### SET TASKS
1. In the notebook code on merging crime and demographic data, which CSV file holds the crime data?
2. Extend the notebook code on merging crime and demographic data, starting after its last statement.

### SOURCE EXTRACT
● ● ● ●
# Merging the Crime and Demographic Data Together

In [2]:
import pandas as pd
import geopandas as gpd
from shapely import wkt
import ast

# Load the LSOA dataset
lsoa_path = 'final_lsoa_census_data.csv'
lsoa_data = pd.read_csv(lsoa_path)

# Load the crime data
crime_data_path = 'barnet_crimes.csv'
crime_data = pd.read_csv(crime_data_path)

# Extract latitude and longitude from the location field
def extract_lat_lon(location_str):
    try:
        location_dict = ast.literal_eval(location_str.replace('null', 'None'))
        latitude = float(location_dict.get('latitude', None))
        longitude = float(location_dict.get('longitude', None))
        return pd.Series([latitude, longitude])
    except (ValueError, SyntaxError):
        return pd.Series([None, None])

crime_data[['latitude', 'longitude']] = crime_data['location'].apply(extract_lat_lon)

# Ensure geometry is correctly parsed
def parse_geometry(geometry_str):
    try:
        return wkt.loads(geometry_str)
    except:
        return None

lsoa_data['geometry'] = lsoa_data['geometry'].apply(parse_geometry)

# Drop invalid geometries
valid_lsoa_data = lsoa_data.dropna(subset=['geometry'])

# Create GeoDataFrame for LSOA
gdf_lsoa = gpd.GeoDataFrame(valid_lsoa_data, geometry='geometry')
● ● ● ●
### SOURCE MATERIAL
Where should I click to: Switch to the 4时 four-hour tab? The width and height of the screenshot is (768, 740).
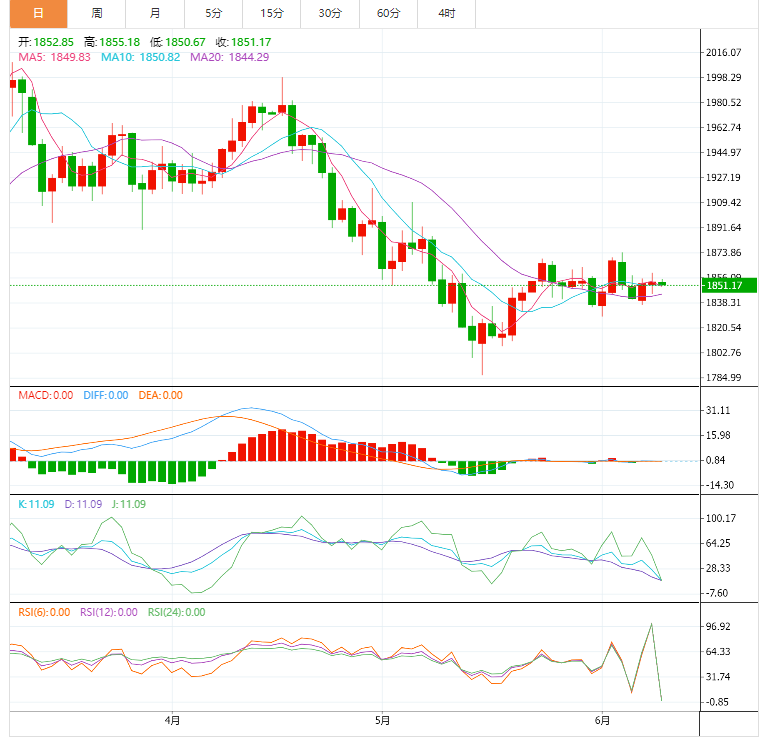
● ● ● ●
### EXERCISE RESPONSES
1. barnet_crimes.csv

2.
# Create GeoDataFrame for crime data
gdf_crime = gpd.GeoDataFrame(crime_data, geometry=gpd.points_from_xy(crime_data.longitude, crime_data.latitude))

# Perform spatial join for crime data
joined_gdf = gpd.sjoin(gdf_crime, gdf_lsoa, how="inner", predicate='within')

# Count the number of crimes in each LSOA
crime_counts = joined_gdf.groupby('index_right').size()

# Add crime counts to LSOA GeoDataFrame
gdf_lsoa['total_crime'] = gdf_lsoa.index.map(crime_counts).fillna(0)

# Load the HMO data
hmo_data_path = 'HMO_Locations.csv'
hmo_data = pd.read_csv(hmo_data_path)

# Create GeoDataFrame from HMO data
gdf_hmo = gpd.GeoDataFrame(hmo_data, geometry=gpd.points_from_xy(hmo_data.Longitude, hmo_data.Latitude))

# Perform the spatial join between HMO data and LSOA data
joined_hmo_gdf = gpd.sjoin(gdf_hmo, gdf_lsoa, how="inner", predicate='within')

# Count the number of HMOs in each LSOA
hmo_counts = joined_hmo_gdf.groupby('index_right').size()

# Add the HMO counts to the LSOA GeoDataFrame
gdf_lsoa['hmo_count'] = gdf_lsoa.index.map(hmo_counts).fillna(0)

# Save the updated GeoDataFrame to a new file
output_file_path = 'lsoa_with_crime_and_hmo_counts.geojson'
gdf_lsoa.to_file(output_file_path, driver='GeoJSON')